Delicious Spicy Nuts which were THM approved!

Sandwiches (with homemade bread) and broccoli cheese soup. Now, I had an . . . incident with broccoli soup when I was about 4 or 5, which has resulted in my never voluntarily eating the stuff again. My daughter was watching, however, so I tried it. It was quite delicious. I was pleasantly surprised.
 

 
  


Katy went wild taking pictures, we finally had to tell her to sit down and enjoy, since it was in her honor, before she left for a year. 

It was quite fun. The only sad thing is, I thought maybe after I get some scones, my craving for them would diminish. It might have if Carmel hadn't been such a good cook.


Saturday, May 18, 2013

Of Freezer Paper and . . . . Mother's Day!

For years I have seen awesome stenciling on t-shirts, pillows, etc. and read these blog posts about how the people used freezer paper to do it. I wished I could do the same, but was terrified I'd mess up horrendously and waste a bunch of money. I finally tried it, and . . . Oh My Word. It is so fun and easy and awesome. I want to do everything in sight. In the last two weeks I've done 3 shirts for Adeline, a pillow for my mom (mother's day) and have the stencils cut out for three more pillows. 

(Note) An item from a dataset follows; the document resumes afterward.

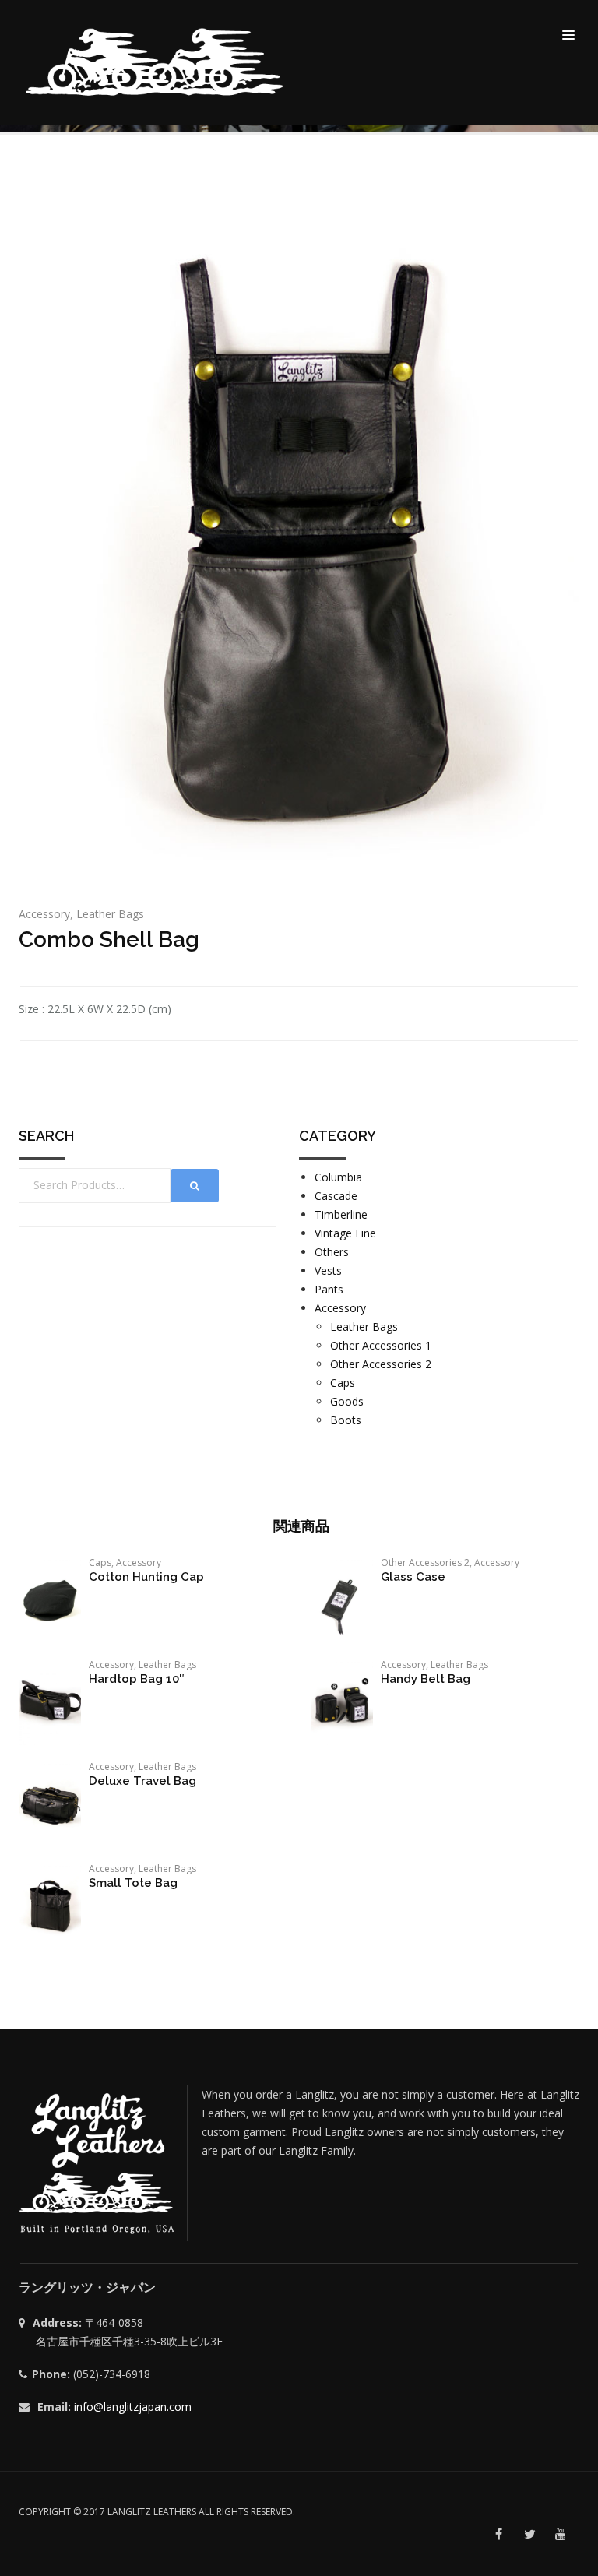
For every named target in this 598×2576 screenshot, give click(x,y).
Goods (347, 1401)
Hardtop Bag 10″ (137, 1679)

Yes, she's a girl, but Adeline thinks Dinosaurs are the coolest.
 
Georgia

I wanted a VW van, but she thought a bug was better. 

Pillow for Mama with her children's initials and birthdates + her's and Daddy's initials.
Mother's day gift.

How To: 
I tried printing on the freezer paper directly, but the printer doesn't want to grab it. The only way I could do that right was by taping the freezer paper to a regular sheet. Annoying. So I just printed on regular paper, laid it underneath a sheet of freezer paper and cut it out with a scrapbooking knife. It takes a while, but is worth the effort.
 
Stegosaurus. I downloaded it from www.heatherinks.com    

Next, iron the stencil onto your fabric. 

 I used a sponge brush and shiny fabric paint. I was worried that the paint would actually be shiny, but since I brushed it on instead of squeezing it on (as i think you are supposed to do) it wasn't shiny at all.  

All painted and waiting to dry. With this shirt, I didn't let it dry very long, with some of the other stencils, I waited to take it off until it was dry to the touch. The paint tends to hold the paper if you do that, but if you take it off before it's dry I suppose there is always a chance of the paint smearing. Up to you.

After painting, follow the instructions for drying, washing, etc that is on the paint bottle. Mine said let dry flat for four hours, can wash inside out after 72. 

Adeline and I on Mother's Day. She is growing up so terribly fast and I love her so much.